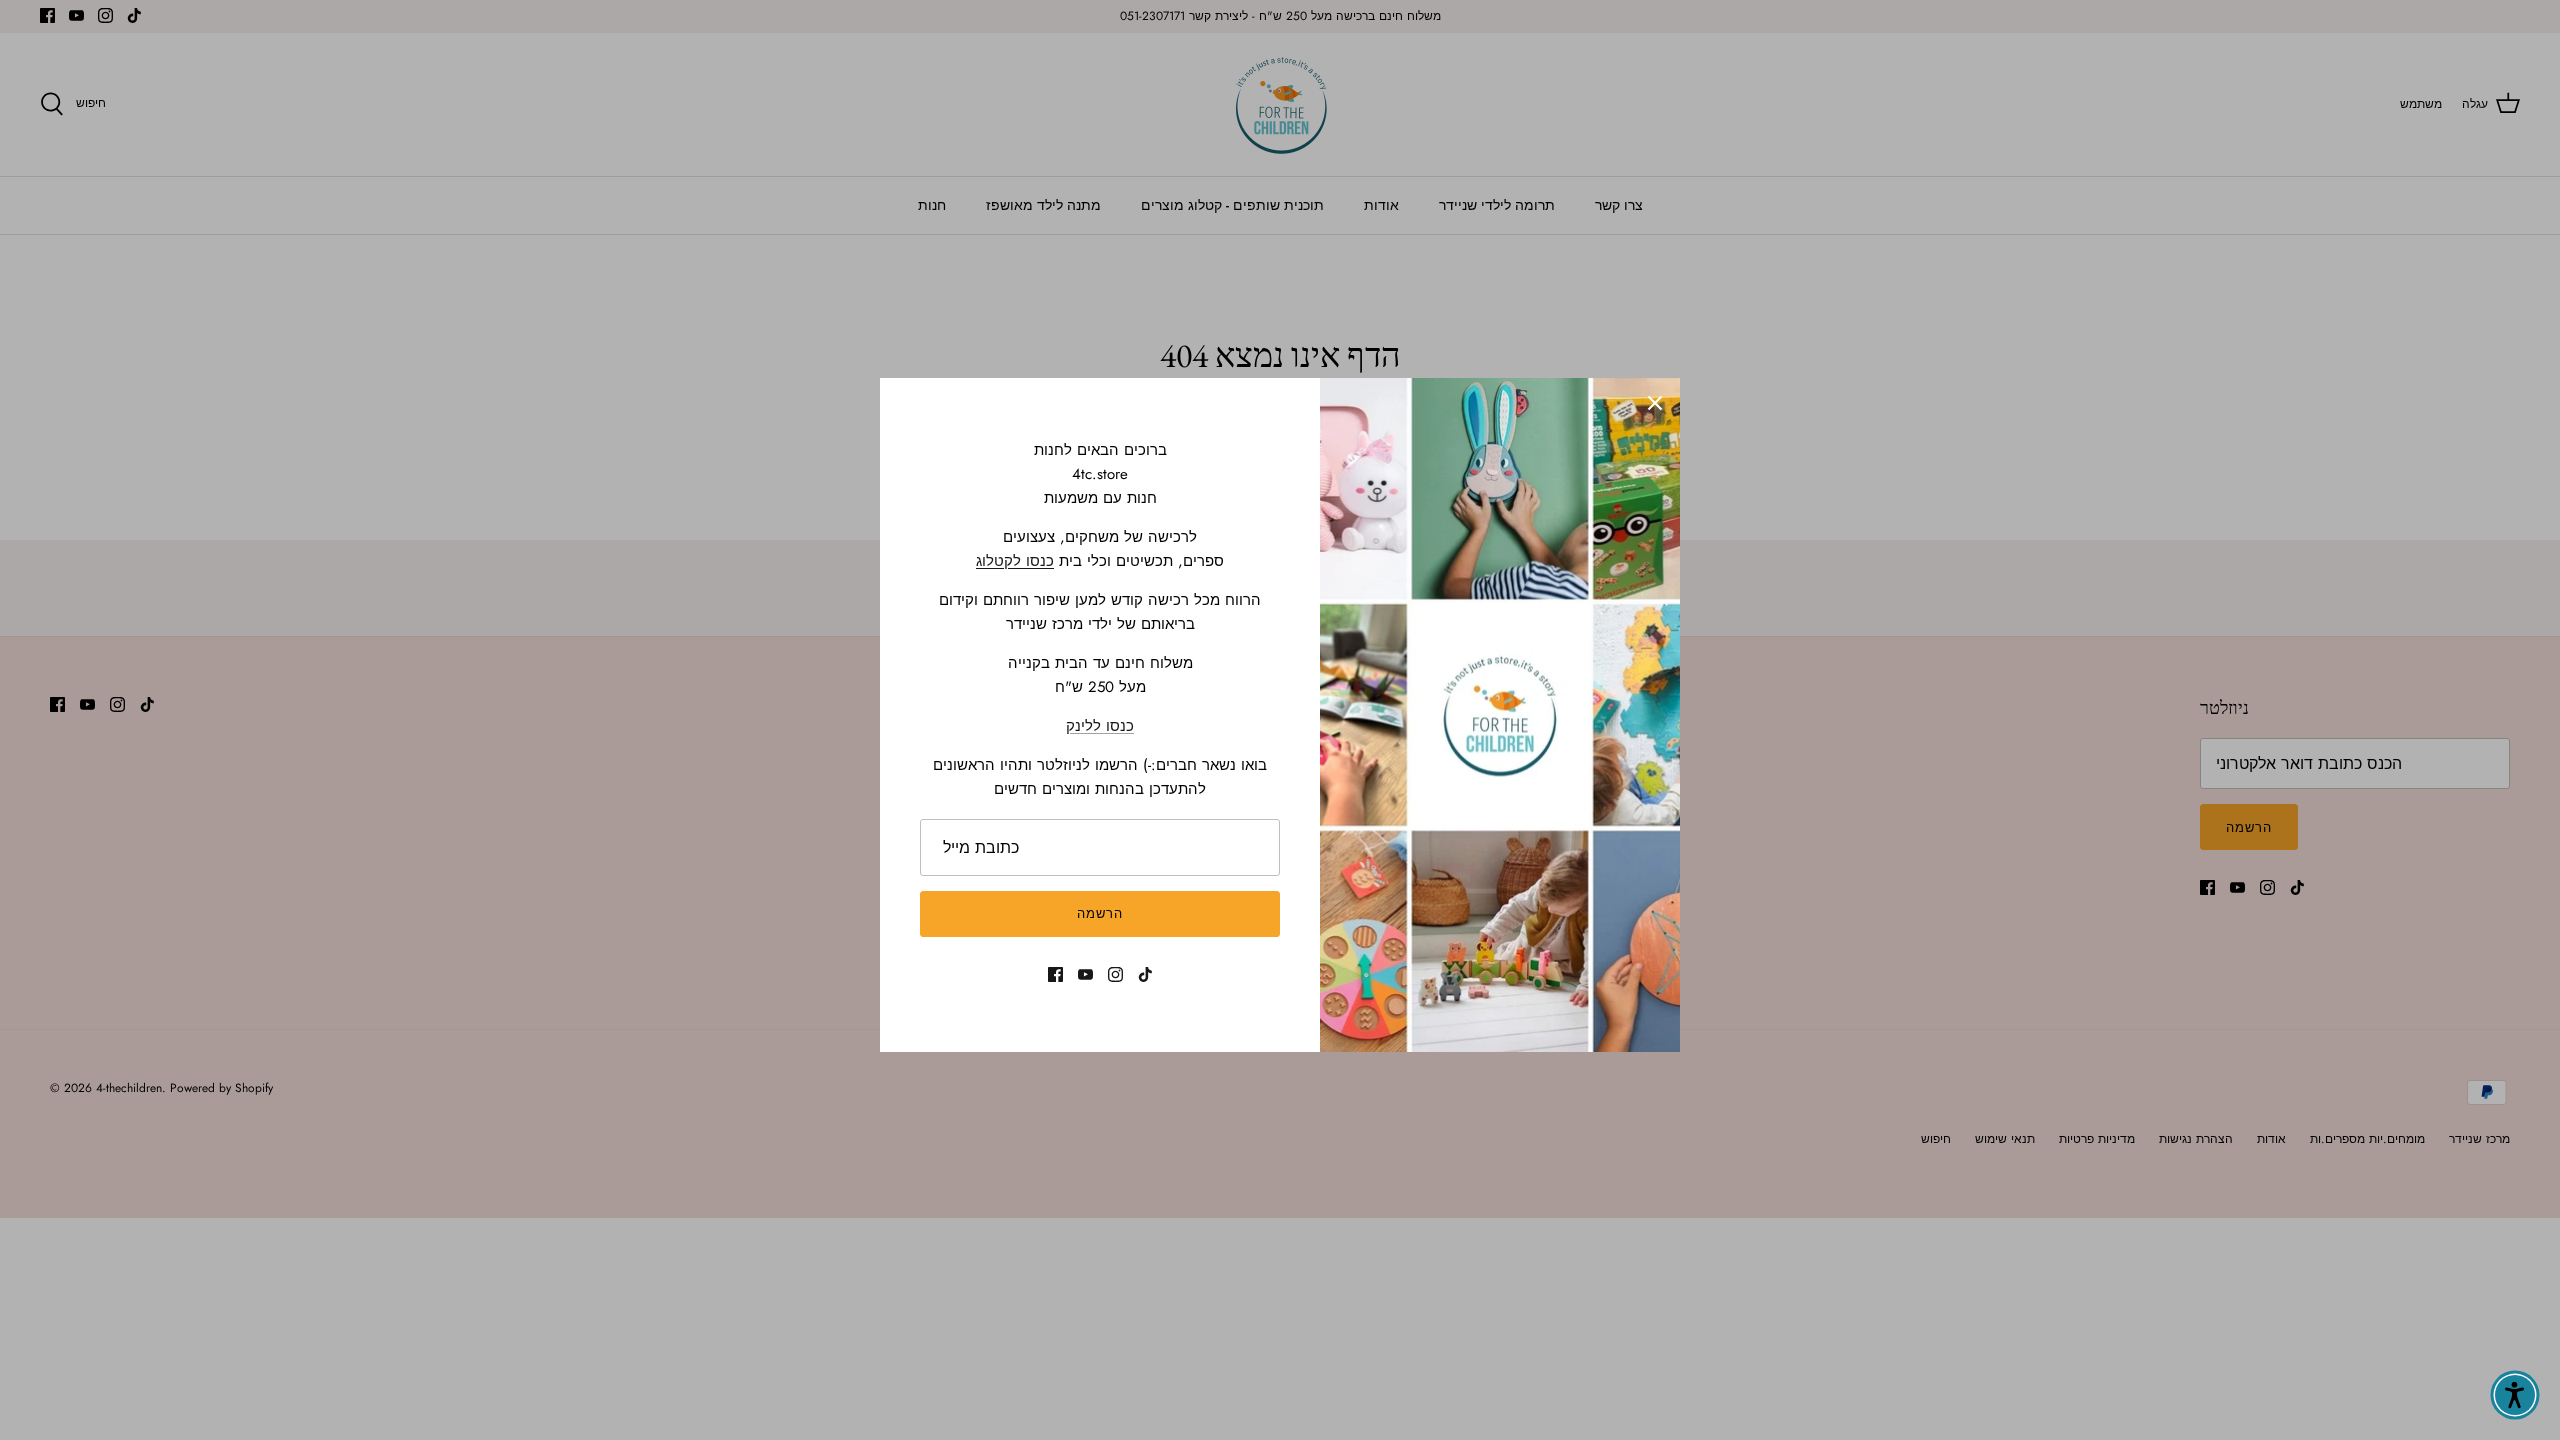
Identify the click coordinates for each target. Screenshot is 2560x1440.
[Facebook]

---

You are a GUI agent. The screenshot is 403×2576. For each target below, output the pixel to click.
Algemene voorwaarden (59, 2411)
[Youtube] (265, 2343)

---

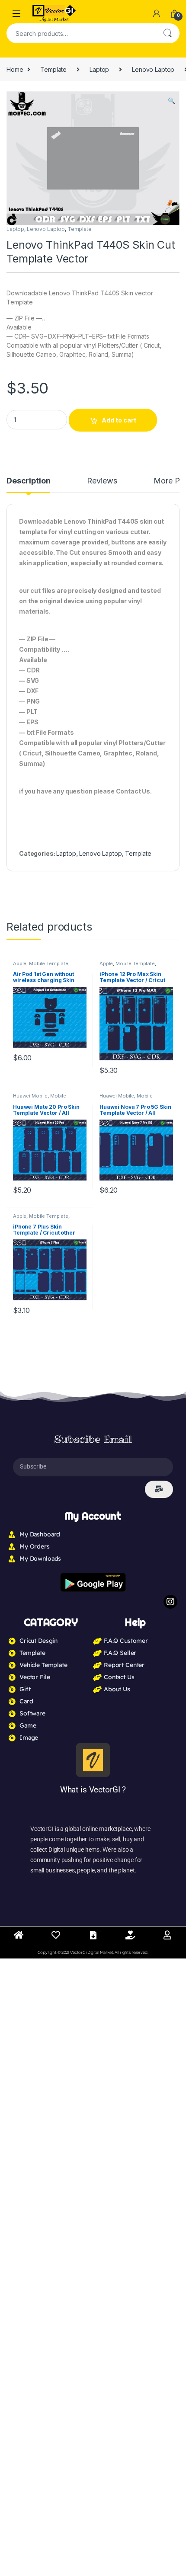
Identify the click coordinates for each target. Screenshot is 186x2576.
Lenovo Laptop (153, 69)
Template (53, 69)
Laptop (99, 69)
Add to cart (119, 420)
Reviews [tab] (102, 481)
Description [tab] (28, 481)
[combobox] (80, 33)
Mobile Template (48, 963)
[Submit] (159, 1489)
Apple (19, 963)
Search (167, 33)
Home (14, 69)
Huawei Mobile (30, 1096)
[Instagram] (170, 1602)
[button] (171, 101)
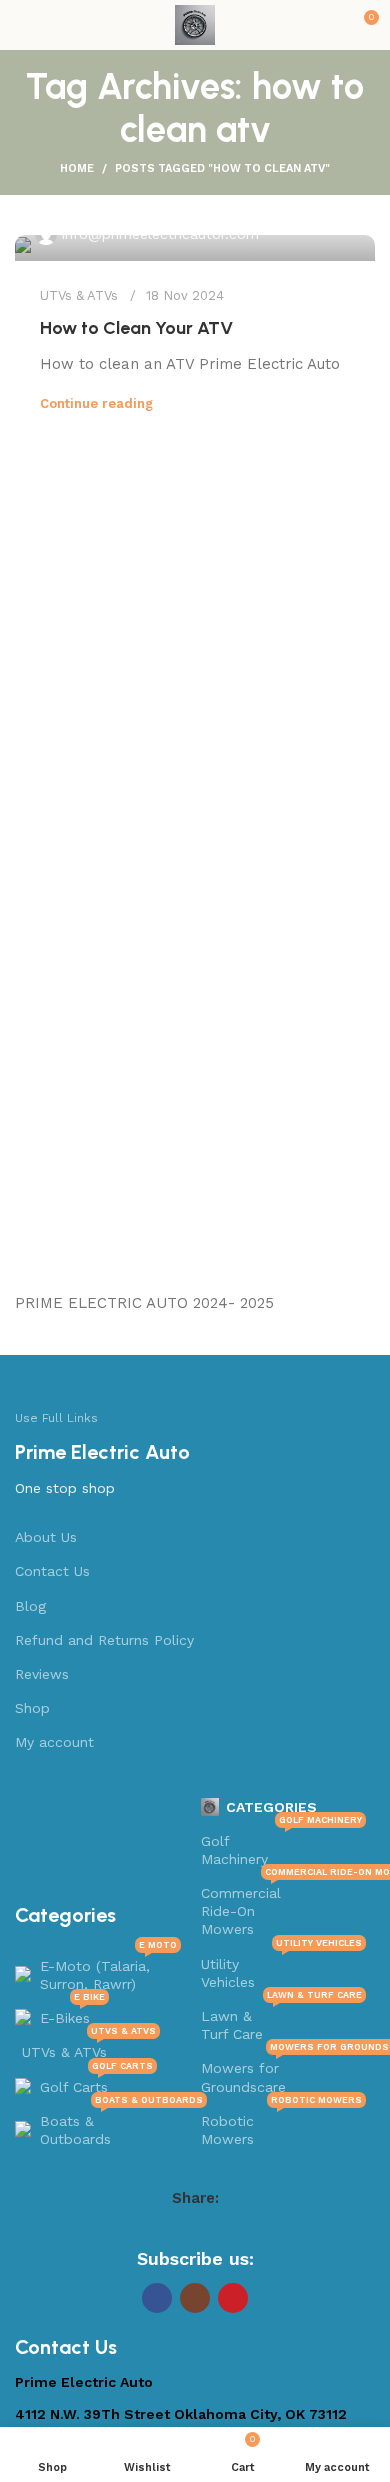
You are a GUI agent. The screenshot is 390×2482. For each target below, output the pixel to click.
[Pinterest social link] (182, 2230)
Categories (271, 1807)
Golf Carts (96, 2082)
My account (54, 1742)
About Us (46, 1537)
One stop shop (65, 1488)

## Aim of the task
Given the records above, return exactly the lines starting at the line containing "[Pinterest social link] (182, 2230)" and ending at the line containing "One stop shop (65, 1488)", including both.

## Result for this exercise
[Pinterest social link] (182, 2230)
Categories (271, 1807)
Golf Carts (96, 2082)
My account (54, 1742)
About Us (46, 1537)
One stop shop (65, 1488)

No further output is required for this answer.